**Brano**:
%%

Sia Onward che Soul trattano il tema della morte. Nel primo due elfi adolescenti, che si muovono in un mondo in cui la magia è scomparsa a favore della tecnologia, si trovano a dover intraprendere un viaggio per cercare di riportare in vita per 24 ore il padre morto diversi anni prima. In Soul un modesto insegnante di musica delle medie con la passione del jazz muore improvvisamente poche ore prima della sua grande occasione: suonare in un locale con una delle più importanti sassofoniste del mondo. L’unico modo per tornare in vita è cercare di instillare la scintilla della vita a un’anima mai nata, chiamata “22”, la quale però non ha alcuna intenzione di scendere sulla Terra.

È chiaro che con Soul Pete Docter cerchi di replicare il successo di Inside Out grazie a una formula molto simile, ovvero dar corpo a qualcosa che non possiamo vedere – le emozioni in Inside Out, le anime in Soul (e probabilmente non è un caso che 22 assomigli non poco a Tristezza, per forme e per colori). Ed è innegabile che Soul, rispetto a Onward, sia tecnicamente molto meglio realizzato dal punto di vista della fotografia e, se vogliamo, anche della regia.

%%

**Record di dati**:
%%

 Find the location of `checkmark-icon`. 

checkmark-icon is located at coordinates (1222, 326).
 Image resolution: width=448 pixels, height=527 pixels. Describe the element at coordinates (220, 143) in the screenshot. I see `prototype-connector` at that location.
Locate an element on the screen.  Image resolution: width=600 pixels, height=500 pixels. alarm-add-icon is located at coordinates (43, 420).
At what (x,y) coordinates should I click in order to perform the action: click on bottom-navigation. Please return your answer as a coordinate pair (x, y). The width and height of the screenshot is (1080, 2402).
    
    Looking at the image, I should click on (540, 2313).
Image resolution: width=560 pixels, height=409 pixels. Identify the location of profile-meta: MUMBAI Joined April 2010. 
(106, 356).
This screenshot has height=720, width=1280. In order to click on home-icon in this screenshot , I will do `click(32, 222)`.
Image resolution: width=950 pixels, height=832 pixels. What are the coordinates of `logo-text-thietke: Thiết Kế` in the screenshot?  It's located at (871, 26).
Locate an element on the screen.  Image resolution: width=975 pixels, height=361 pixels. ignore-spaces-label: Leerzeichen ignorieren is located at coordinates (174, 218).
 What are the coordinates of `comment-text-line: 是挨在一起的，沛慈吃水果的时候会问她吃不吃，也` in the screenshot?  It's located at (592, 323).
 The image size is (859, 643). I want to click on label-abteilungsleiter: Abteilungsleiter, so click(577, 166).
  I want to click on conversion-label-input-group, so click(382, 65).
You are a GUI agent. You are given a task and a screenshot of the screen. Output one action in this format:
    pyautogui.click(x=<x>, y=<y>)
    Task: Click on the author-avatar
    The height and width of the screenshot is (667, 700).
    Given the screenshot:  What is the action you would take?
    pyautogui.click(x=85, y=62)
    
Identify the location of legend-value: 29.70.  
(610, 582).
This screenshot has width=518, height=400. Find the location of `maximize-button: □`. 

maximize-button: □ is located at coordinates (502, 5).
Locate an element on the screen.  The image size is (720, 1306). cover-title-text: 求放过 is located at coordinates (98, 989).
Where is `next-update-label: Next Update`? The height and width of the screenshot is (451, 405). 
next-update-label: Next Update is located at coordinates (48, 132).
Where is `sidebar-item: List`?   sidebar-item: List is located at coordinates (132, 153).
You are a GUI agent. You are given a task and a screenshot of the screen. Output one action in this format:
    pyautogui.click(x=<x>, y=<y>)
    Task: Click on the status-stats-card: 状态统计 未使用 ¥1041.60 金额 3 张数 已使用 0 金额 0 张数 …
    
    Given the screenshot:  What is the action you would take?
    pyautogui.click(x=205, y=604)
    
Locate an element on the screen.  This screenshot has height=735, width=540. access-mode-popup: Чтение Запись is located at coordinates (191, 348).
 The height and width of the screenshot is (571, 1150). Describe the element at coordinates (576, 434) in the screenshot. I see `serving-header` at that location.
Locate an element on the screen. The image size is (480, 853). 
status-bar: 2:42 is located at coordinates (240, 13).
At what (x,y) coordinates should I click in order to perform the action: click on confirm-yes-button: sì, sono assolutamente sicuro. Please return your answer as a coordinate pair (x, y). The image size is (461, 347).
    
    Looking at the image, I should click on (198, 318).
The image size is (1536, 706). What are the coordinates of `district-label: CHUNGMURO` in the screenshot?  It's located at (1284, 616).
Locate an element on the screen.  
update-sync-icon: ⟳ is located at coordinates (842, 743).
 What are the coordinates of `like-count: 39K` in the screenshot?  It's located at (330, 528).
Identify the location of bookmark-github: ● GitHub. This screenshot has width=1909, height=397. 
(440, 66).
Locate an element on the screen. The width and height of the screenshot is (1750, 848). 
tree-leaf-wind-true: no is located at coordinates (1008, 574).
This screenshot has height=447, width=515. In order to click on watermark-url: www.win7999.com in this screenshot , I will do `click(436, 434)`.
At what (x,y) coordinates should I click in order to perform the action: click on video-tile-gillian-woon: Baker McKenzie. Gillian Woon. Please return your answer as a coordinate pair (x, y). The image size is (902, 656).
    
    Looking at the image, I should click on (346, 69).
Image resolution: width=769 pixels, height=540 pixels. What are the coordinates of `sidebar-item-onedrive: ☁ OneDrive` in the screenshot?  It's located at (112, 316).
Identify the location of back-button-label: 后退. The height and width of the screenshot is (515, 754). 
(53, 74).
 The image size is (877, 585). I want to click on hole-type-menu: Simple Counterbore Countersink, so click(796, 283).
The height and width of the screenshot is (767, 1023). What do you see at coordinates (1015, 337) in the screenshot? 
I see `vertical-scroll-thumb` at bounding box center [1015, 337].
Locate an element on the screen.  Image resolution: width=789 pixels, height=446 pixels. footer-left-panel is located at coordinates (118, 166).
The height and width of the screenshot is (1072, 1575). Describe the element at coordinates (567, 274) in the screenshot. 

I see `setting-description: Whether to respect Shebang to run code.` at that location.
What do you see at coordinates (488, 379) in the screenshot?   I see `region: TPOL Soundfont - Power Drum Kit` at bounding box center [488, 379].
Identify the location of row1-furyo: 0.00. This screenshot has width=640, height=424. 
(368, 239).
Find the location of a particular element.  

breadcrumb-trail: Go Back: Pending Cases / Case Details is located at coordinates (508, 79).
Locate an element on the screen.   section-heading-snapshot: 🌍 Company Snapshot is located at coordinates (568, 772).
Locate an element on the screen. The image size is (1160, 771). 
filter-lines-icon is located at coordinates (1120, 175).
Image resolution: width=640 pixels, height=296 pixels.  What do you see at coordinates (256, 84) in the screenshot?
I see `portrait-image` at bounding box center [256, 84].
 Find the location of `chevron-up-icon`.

%%

**Consegna**: Trascrivi per intero il brano su Onward e Soul, senza cambiare nulla.

**Risultato**:
Sia Onward che Soul trattano il tema della morte. Nel primo due elfi adolescenti, che si muovono in un mondo in cui la magia è scomparsa a favore della tecnologia, si trovano a dover intraprendere un viaggio per cercare di riportare in vita per 24 ore il padre morto diversi anni prima. In Soul un modesto insegnante di musica delle medie con la passione del jazz muore improvvisamente poche ore prima della sua grande occasione: suonare in un locale con una delle più importanti sassofoniste del mondo. L’unico modo per tornare in vita è cercare di instillare la scintilla della vita a un’anima mai nata, chiamata “22”, la quale però non ha alcuna intenzione di scendere sulla Terra.

È chiaro che con Soul Pete Docter cerchi di replicare il successo di Inside Out grazie a una formula molto simile, ovvero dar corpo a qualcosa che non possiamo vedere – le emozioni in Inside Out, le anime in Soul (e probabilmente non è un caso che 22 assomigli non poco a Tristezza, per forme e per colori). Ed è innegabile che Soul, rispetto a Onward, sia tecnicamente molto meglio realizzato dal punto di vista della fotografia e, se vogliamo, anche della regia.